ECB policy not market-dependent, bank's vice president says

By David Milliken
Governing Council of the ECB monetary policy meeting in Vilnius

By David Milliken

MANCHESTER (Reuters) - The European Central Bank must be critical of market expectations for its future policy moves, basing its decision on economic data rather than financial market prices, ECB Vice President Luis de Guindos said on Tuesday.

The ECB has all but promised a stimulus package for its Sept. 12 policy meeting and market expectations have been growing.

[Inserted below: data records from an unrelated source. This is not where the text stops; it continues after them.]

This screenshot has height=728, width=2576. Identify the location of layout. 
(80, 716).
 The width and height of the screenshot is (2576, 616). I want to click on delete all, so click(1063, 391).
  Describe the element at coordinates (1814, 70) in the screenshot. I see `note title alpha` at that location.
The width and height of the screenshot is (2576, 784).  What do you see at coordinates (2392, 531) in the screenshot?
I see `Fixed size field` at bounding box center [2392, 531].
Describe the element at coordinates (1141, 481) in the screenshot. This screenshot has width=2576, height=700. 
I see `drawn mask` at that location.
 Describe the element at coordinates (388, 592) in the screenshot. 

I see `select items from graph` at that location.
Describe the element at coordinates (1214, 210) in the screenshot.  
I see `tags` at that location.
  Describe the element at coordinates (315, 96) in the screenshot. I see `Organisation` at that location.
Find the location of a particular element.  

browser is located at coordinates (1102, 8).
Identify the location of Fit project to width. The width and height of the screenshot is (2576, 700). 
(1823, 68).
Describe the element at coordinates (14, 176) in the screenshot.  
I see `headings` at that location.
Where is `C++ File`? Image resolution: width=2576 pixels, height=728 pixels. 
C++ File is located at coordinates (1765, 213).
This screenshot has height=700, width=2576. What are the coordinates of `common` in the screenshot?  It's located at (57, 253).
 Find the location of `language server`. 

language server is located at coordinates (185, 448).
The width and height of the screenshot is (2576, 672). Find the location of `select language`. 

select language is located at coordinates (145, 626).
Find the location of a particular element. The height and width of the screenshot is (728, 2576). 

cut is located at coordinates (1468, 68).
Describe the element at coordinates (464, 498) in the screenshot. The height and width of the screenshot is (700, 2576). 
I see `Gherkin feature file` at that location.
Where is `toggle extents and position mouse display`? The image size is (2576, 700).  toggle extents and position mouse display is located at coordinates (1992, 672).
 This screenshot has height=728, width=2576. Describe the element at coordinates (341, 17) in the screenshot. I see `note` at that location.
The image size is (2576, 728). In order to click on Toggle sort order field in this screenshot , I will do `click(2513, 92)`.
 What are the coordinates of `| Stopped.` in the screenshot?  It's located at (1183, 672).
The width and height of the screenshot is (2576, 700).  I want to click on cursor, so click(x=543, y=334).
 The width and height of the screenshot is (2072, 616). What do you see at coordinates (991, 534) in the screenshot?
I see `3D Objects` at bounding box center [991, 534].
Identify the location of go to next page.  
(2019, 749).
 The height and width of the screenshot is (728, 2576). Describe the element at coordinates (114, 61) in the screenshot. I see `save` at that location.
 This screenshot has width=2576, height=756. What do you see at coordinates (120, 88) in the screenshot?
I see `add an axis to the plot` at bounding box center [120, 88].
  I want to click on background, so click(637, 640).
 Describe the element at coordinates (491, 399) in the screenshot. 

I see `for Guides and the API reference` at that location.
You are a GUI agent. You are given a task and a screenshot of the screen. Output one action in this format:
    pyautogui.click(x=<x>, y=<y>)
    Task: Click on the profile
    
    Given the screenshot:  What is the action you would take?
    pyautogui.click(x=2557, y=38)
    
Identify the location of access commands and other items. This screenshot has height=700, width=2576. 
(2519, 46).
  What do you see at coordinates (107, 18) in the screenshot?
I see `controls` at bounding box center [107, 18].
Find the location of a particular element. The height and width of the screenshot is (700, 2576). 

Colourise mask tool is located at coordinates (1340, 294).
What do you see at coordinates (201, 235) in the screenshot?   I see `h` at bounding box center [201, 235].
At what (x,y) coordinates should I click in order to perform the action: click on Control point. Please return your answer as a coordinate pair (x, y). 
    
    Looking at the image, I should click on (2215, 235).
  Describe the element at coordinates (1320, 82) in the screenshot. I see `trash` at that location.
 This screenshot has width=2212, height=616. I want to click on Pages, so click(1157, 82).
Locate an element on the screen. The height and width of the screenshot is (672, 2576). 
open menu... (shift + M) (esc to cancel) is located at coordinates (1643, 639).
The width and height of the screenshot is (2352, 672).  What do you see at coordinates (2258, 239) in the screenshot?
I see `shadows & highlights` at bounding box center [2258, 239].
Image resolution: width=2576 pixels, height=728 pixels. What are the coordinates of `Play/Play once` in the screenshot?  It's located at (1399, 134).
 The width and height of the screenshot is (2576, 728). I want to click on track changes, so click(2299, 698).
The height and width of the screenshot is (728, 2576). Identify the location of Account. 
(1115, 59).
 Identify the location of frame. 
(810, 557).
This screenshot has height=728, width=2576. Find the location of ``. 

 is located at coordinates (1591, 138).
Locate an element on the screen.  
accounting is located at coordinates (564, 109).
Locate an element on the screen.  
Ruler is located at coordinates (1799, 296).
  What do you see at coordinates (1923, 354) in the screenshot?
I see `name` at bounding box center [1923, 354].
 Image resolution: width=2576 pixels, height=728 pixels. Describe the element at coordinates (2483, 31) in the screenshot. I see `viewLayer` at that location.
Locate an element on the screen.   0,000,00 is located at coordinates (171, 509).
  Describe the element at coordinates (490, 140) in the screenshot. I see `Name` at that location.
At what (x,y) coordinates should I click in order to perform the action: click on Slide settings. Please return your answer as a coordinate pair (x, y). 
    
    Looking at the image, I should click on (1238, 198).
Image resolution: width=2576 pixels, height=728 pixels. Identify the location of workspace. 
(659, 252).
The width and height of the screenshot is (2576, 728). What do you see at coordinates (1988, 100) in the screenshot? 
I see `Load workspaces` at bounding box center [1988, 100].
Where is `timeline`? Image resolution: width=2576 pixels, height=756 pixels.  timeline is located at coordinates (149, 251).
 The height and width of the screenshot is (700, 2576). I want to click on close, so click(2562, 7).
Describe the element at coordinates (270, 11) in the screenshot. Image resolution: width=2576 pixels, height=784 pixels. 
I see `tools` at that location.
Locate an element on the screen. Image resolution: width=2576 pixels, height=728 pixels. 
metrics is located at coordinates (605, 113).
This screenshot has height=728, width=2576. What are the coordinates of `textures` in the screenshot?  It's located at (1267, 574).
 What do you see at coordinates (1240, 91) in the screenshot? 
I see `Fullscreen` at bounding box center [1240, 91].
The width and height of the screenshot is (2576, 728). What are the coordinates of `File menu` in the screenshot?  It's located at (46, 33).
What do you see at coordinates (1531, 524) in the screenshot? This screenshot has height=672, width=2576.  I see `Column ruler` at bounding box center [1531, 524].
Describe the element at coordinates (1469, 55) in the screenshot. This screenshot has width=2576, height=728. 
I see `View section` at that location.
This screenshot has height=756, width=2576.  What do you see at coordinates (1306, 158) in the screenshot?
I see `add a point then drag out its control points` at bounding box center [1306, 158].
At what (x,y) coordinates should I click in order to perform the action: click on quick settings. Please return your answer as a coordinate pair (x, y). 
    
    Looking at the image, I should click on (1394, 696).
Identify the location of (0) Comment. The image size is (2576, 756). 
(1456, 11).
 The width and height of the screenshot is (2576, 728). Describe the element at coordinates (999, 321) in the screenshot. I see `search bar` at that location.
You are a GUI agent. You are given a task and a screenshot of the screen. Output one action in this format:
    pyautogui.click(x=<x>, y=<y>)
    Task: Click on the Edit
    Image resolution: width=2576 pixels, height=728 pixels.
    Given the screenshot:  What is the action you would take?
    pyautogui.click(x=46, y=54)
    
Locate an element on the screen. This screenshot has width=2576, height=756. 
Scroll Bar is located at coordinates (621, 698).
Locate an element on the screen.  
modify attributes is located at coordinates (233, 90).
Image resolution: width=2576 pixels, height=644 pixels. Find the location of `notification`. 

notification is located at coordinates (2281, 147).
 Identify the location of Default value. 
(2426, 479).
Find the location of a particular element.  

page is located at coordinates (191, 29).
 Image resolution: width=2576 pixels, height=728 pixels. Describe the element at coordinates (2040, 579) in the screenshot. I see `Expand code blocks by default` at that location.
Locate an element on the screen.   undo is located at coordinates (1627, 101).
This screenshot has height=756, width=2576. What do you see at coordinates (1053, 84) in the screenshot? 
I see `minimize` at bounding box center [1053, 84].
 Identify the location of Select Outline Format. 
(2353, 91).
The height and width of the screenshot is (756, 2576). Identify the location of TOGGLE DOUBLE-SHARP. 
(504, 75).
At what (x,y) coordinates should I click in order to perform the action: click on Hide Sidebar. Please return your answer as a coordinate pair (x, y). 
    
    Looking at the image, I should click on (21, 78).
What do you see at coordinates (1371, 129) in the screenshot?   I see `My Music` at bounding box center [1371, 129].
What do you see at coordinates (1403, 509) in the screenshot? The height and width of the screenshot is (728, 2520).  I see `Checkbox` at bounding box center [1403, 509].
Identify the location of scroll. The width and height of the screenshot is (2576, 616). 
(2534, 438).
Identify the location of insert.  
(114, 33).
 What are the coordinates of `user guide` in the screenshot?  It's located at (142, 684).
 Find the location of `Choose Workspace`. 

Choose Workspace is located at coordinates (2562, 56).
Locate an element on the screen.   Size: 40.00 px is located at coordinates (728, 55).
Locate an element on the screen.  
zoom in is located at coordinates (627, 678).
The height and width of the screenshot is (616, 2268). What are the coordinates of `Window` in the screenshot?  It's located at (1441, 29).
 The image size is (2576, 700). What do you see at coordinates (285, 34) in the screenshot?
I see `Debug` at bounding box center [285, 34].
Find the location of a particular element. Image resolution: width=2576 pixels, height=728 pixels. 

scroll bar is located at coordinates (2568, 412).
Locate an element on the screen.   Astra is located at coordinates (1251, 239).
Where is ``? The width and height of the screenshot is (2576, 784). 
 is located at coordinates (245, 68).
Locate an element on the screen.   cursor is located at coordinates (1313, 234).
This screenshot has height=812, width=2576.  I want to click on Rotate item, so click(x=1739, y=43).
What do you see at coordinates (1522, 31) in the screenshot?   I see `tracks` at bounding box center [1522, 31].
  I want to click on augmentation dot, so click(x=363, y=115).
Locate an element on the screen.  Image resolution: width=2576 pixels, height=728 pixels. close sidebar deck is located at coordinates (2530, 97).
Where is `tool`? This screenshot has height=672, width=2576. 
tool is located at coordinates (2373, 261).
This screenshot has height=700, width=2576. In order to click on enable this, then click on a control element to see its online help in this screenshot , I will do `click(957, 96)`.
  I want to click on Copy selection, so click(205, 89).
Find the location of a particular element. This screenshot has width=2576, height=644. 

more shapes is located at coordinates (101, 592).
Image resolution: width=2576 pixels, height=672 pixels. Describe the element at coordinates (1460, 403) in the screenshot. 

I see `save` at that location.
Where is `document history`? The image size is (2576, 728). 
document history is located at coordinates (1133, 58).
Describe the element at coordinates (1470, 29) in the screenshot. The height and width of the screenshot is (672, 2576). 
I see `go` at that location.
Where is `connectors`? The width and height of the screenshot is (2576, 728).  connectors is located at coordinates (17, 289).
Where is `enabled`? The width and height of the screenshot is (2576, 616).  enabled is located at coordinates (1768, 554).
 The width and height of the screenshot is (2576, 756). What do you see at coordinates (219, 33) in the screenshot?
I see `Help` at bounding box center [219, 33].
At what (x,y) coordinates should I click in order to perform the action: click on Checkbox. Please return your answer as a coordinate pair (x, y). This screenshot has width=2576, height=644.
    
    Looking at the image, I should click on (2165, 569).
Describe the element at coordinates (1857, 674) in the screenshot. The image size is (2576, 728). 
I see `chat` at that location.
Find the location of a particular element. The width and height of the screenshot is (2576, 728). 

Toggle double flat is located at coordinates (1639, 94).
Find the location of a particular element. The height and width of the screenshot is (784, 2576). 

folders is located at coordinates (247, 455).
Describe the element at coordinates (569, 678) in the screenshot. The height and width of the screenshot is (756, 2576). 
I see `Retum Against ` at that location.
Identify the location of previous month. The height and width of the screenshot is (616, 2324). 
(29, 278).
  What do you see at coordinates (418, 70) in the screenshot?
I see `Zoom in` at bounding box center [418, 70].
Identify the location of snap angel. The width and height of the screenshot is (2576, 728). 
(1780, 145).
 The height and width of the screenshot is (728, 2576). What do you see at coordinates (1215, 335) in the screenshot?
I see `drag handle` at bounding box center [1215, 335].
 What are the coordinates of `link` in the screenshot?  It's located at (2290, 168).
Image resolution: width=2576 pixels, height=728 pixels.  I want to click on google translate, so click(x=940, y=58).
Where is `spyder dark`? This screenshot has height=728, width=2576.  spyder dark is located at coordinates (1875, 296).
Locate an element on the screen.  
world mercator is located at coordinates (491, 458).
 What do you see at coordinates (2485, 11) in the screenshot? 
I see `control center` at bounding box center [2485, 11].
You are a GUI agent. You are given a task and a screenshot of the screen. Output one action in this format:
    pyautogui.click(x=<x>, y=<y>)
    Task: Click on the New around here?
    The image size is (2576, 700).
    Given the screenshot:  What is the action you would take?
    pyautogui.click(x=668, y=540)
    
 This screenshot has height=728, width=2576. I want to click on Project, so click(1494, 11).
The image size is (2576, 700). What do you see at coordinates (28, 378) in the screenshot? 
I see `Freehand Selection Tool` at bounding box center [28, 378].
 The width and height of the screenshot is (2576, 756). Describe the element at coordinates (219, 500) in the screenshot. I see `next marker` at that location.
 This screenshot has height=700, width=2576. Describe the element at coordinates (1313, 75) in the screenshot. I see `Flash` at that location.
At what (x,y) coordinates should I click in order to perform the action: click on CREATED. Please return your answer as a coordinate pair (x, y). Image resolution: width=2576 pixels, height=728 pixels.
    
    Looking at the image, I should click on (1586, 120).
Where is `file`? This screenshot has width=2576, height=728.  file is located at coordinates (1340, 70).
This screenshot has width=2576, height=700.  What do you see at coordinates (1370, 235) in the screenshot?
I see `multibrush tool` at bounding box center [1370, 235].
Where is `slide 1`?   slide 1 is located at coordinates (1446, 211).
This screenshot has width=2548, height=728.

Investors are already pricing in several rate cuts for the coming year and a fresh round of bond purchases, commonly known as quantitative easing.

"Our monetary policy is data-dependent, not market- dependent: indications from market expectations cannot replace our policy judgment," de Guindos told a conference in Manchester.

"Another way of robustifying our analysis is to look for expectations beyond those expressed in financial market prices," he added.

Still, de Guindos was clear that record-low interest rates would stay low for even longer.

"I think that we have to act not ... aggressively but with a lot of determination," de Guindos said when he was asked about the prospects for negative interest rates. "The point is very, very, very, very clear: we are going to have low rates for longer."

The ECB's deposit rate, its key gauge, now stands at minus 0.4% and markets see it falling below minus 0.7% within a year.

But de Guindos also appeared keen to soothe expectations, noting the risk of the "echo chamber effect", when its strong signals start to get reflected in asset prices and markets no longer respond to news about the economy, as they are cemented by central bank communication.

"The echo chamber effect and the inherent noisiness of market signals are reasons why we need to take the expectations that are priced in financial markets with a pinch of salt," de Guindos said.

"The more forward guidance we give, the less informative are market signals for gauging the state and the expected evolution of the economy," he said.

The ECB has a solid record in guiding market expectations, but its stimulus measure have exceeded expectations at key points in the past, earning the bank a reputation for being able to surprise.